Identify all lines below that hold "agent" and collect them.

******************************

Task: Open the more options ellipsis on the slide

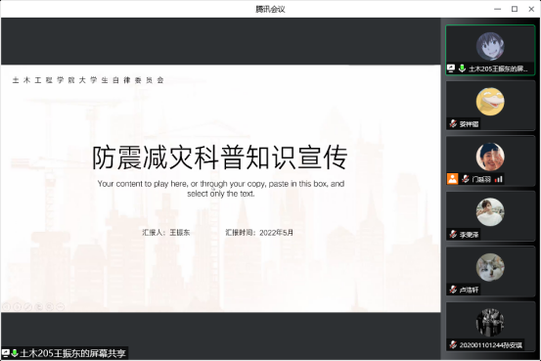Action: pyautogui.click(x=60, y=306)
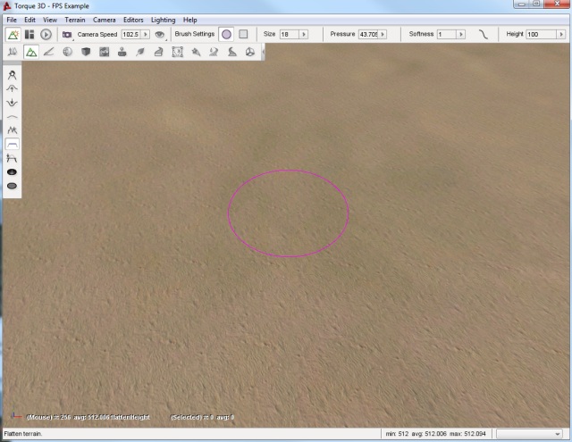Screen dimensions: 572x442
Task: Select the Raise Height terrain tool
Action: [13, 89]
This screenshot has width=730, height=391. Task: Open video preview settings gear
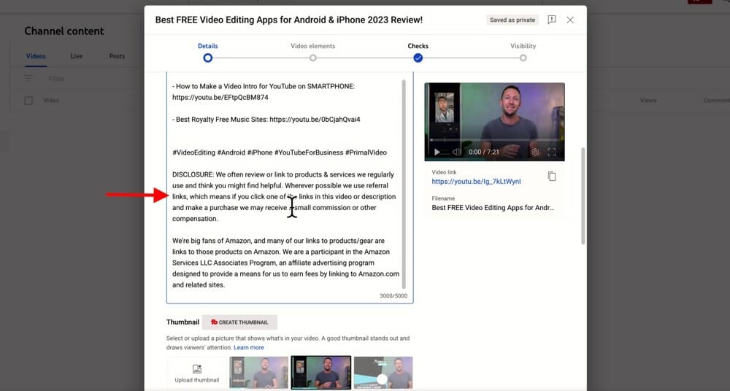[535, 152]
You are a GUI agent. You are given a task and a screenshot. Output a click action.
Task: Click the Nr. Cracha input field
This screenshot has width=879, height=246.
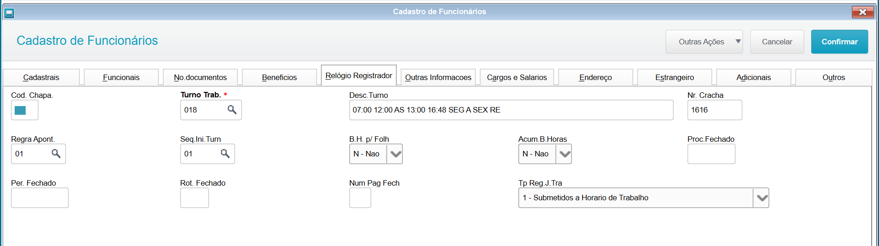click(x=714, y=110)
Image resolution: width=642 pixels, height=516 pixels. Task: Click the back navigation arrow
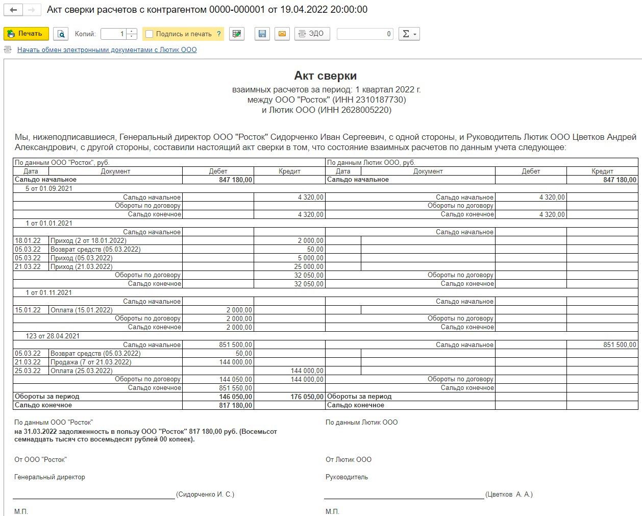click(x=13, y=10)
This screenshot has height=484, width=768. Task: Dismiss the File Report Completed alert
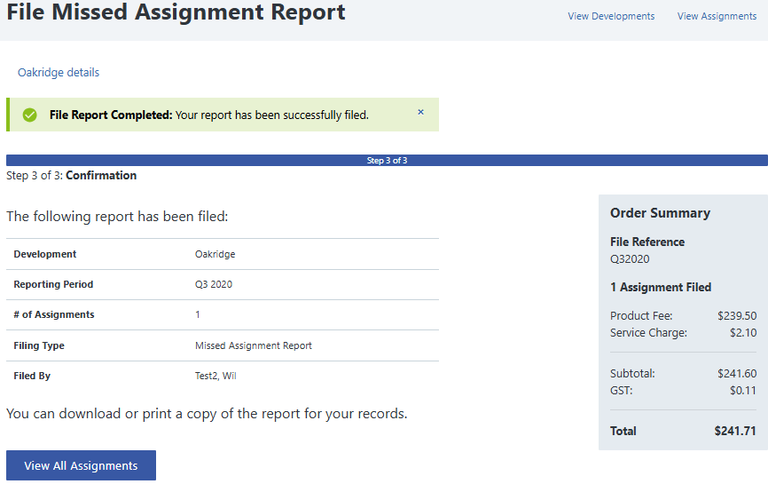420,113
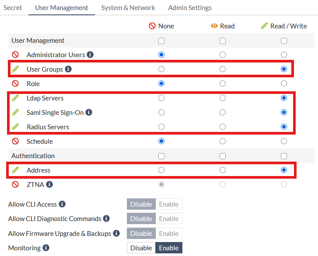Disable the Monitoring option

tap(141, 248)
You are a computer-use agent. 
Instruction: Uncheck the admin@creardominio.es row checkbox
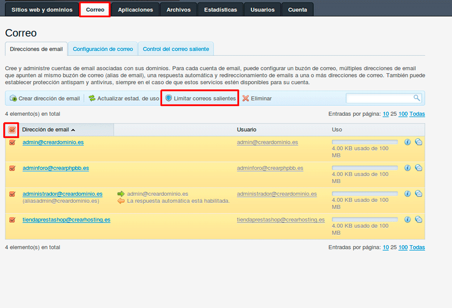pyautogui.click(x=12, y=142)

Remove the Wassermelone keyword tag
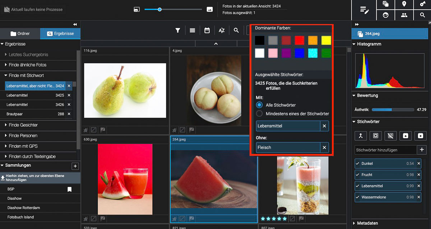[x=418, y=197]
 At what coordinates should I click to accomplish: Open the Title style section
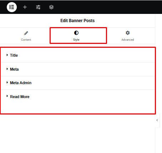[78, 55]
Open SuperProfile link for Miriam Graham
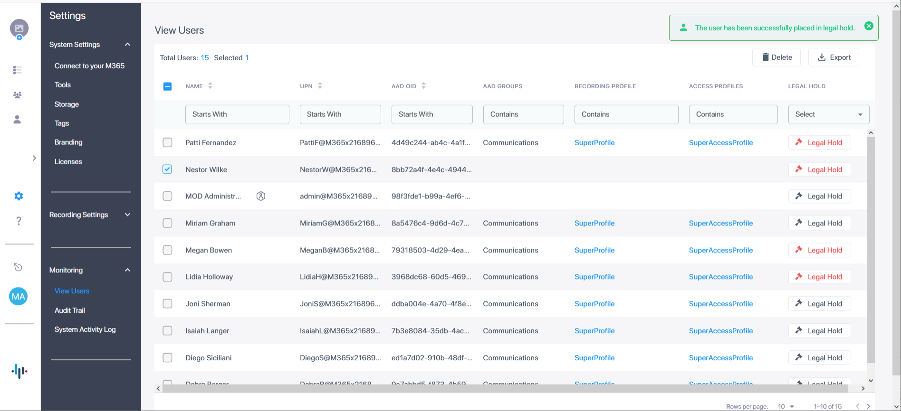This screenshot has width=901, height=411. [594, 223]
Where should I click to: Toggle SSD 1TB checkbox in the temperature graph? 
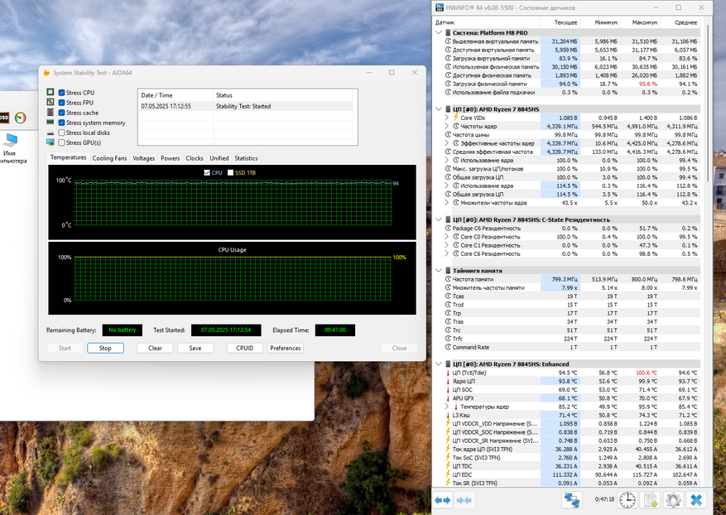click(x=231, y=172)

******************************

Solution to the problem
You are a GUI agent. You are given a task and a screenshot. Output a click action.
You are a computer-use agent. 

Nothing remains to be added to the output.